Biology

Dr Madhura Kulkarni
Cancer Science Institute of Singapore, Centre for Translational Medicine, Singapore

YAP is a co-activator protein and downstream effector of Hippo tumor suppressor pathway. It has emerged as an important oncoprotein in solid tumor progression. We have identified antagonistic interaction between RUNX1/RUNX3 transcription factors and YAP. RUNX transcription factors abrogate YAP-mediated pro-tumorigenic properties of mammary epithelial cell lines in an interaction dependent manner. Whole genome expression profiling of available breast cancer patients for YAP and RUNX1/RUNX3 revealed similar antagonistic association towards patient survival outcomes, confirming clinical significance of YAP-RUNX interplay.
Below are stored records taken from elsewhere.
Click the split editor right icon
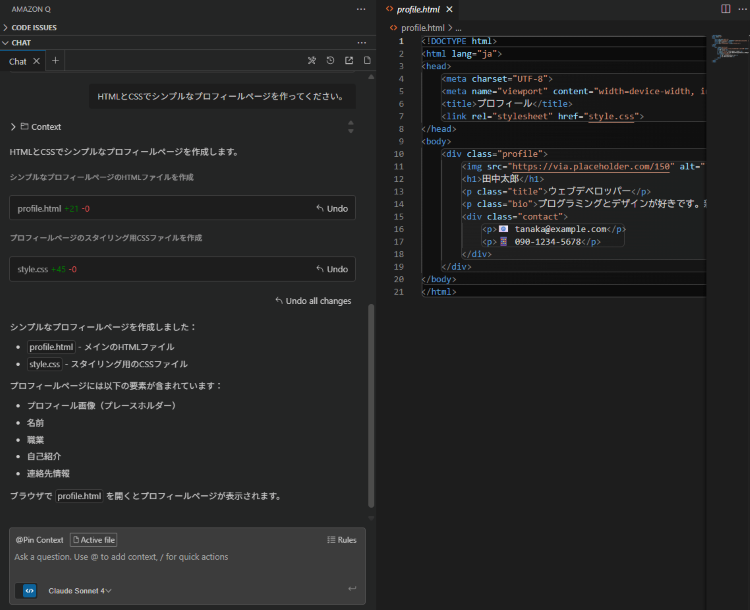This screenshot has height=610, width=750. [x=725, y=9]
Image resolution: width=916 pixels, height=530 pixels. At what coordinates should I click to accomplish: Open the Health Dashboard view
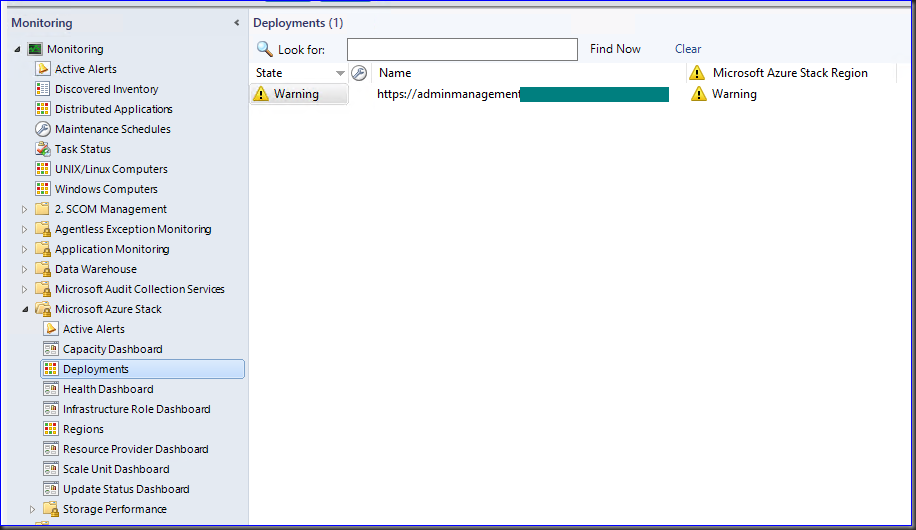click(x=108, y=389)
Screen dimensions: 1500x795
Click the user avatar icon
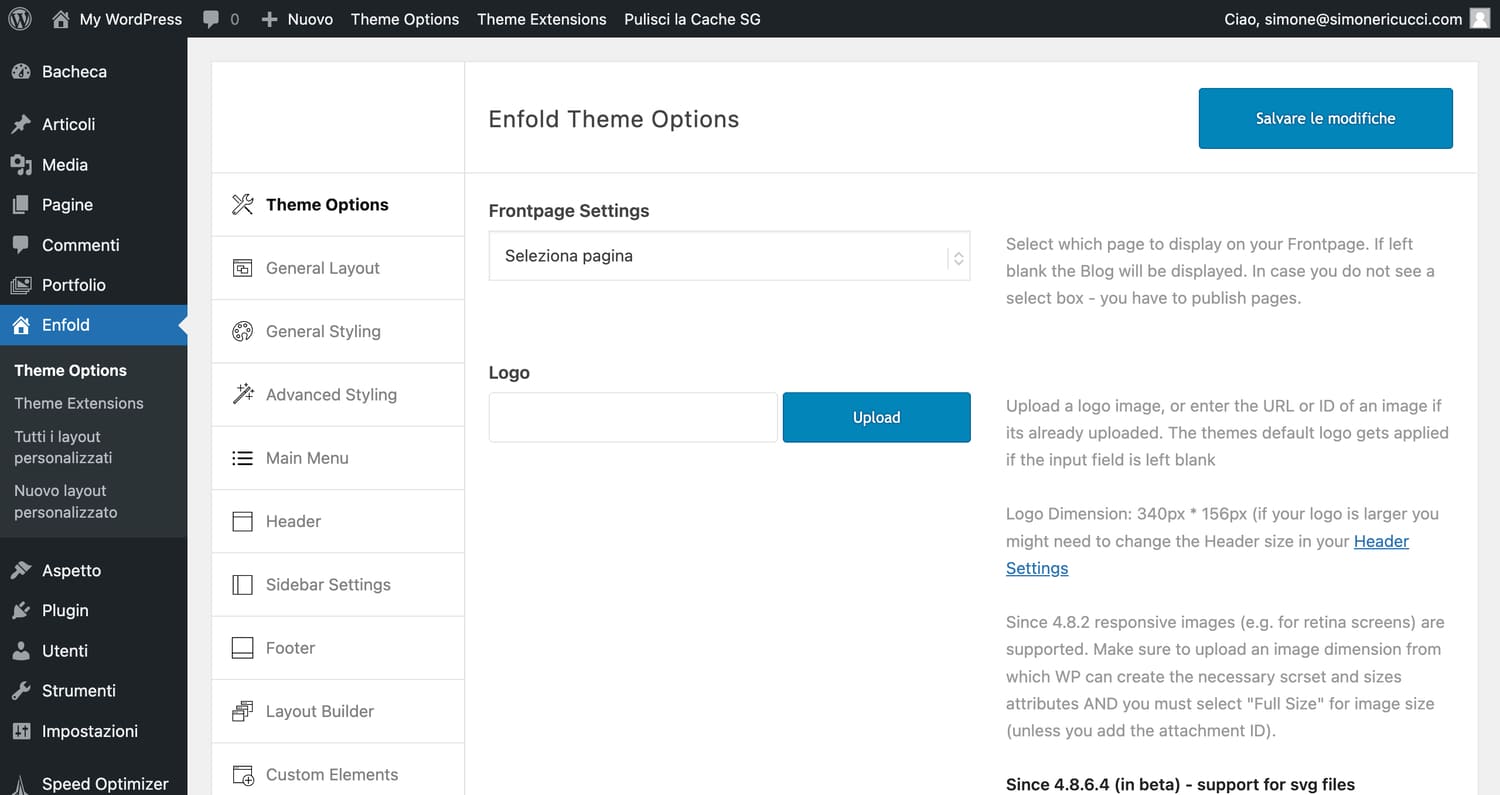click(x=1480, y=18)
Tumor microarray on breast cancer patient samples was done to confirm this antagonistic clinical association. YAP-RUNX antagonistic interplay and its association with patient survival outcomes can be a prognostic tool to predict clinical outcomes of breast cancer patients. Further to this study, we identified high YAP expression significantly contributes to EMT, stem-ness and angiogenesis properties of a specific molecular subtype of breast cancer, TNBC. TNBC is the most recurrent subtype amongst all the breast cancer subtypes. Our study highlights a strong link between elevated YAP expression and tumor recurrence in TNBC. Stratification of YAP expression in TNBC tumors can serve as a novel molecular signature to identify worse prognostic subset of TNBC with significant clinical implications.